If they had the taxpayers best interests at heart, they would not be
concealing or halting research around a widespread potential carcinogen in our
food supply.

------
pmoriarty
This reminds me of all the news reports of tests showing arsenic presence in
rice (often due to rice being grown on soil where arsenic had been used as a
pesticide for non-food crops such as cotton in the past).

But what (if any) health effects did the detected amounts of arsenic in rice
have? How how much arsenic in rice would be safe?
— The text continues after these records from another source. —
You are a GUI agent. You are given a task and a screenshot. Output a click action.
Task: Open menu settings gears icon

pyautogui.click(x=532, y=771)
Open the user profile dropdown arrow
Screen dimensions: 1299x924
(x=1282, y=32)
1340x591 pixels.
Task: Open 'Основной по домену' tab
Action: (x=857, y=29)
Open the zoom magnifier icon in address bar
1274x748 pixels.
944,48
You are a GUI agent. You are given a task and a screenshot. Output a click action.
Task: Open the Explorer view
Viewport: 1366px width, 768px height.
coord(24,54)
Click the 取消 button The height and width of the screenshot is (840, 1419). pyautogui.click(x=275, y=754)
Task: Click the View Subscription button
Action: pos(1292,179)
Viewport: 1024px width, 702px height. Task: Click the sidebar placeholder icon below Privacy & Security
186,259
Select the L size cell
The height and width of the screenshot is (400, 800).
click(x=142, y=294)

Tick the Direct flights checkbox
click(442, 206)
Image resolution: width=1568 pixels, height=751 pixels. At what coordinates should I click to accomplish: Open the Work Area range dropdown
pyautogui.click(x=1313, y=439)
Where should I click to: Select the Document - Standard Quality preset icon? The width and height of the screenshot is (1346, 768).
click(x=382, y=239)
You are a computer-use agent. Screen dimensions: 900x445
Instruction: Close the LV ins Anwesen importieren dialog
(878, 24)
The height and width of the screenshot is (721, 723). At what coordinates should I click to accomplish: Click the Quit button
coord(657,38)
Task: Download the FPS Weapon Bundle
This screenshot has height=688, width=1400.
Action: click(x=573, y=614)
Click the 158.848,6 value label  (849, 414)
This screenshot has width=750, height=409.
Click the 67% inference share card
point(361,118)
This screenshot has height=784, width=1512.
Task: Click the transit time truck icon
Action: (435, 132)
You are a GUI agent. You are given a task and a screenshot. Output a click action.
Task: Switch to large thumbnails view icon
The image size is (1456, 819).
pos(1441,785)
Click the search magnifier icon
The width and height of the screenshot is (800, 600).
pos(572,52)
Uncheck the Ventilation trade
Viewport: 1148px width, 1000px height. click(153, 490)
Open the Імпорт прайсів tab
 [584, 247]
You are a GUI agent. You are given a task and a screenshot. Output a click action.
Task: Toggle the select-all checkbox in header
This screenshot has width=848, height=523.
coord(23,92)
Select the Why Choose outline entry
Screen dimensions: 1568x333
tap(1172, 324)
The FDA investigated these
questions and finally came out with a report: [1][2]

Among their findings:

 _" In the general population, limiting levels of inorganic arsenic to 200 ppb
or higher would not change the cancer risk significantly. Setting a limit
below 200 ppb of inorganic arsenic in rice and rice products would decrease
the risk. Setting a limit of 150 ppb of inorganic arsenic in rice and rice
products would decrease the risk between 0% and 23%. The risk reduction is
between 2% and 47% at a limit of 100 ppb of inorganic arsenic in rice and rice
products. Finally setting a limit at 75 ppb of inorganic arsenic in rice and
rice products would decrease the risk between 17% and 79%. The percentage of
risk reduction is dependent on the product (see Table 5.6)."_

 _" Setting a maximum level for inorganic arsenic in rice and rice products
could affect availability in the U.S. market. For example, were we to set a
maximum level of 100 ppb in these foods, the availability in the marketplace
might decrease by 4% to 93%, depending on the type of rice."_

 _" In the general population, the cancer risk would decrease in proportion to
decreases in serving size and frequency of consumption of rice and rice
products. Conversely, the risk would double over a lifetime if the consumption
frequency were increased from 1 serving per day to 2 servings per day during
that entire period (see Table 5.9)."_

 _" Eliminating rice and rice products from the diets of infants and of
children up to 6 years old could reduce the lifetime cancer risk from
inorganic arsenic in rice and rice products by 6% and 23%, respectively. In
other words, the risk model predicts that an infant not fed any rice or rice
products has an approximately 6% lower chance of developing lung or bladder
cancer from arsenic contamination of these foods, over the lifetime, compared
with an infant who is fed these products (see Table 5.7)."_

Based on their research, the FDA proposed a limit of 100 parts per billion for
inorganic arsenic in infant rice cereal.[3] Unfortunately, they did not
propose any limits on arsenic in rice or rice products apart from infant rice
cereal, so how much rice is safe to eat is still an open question.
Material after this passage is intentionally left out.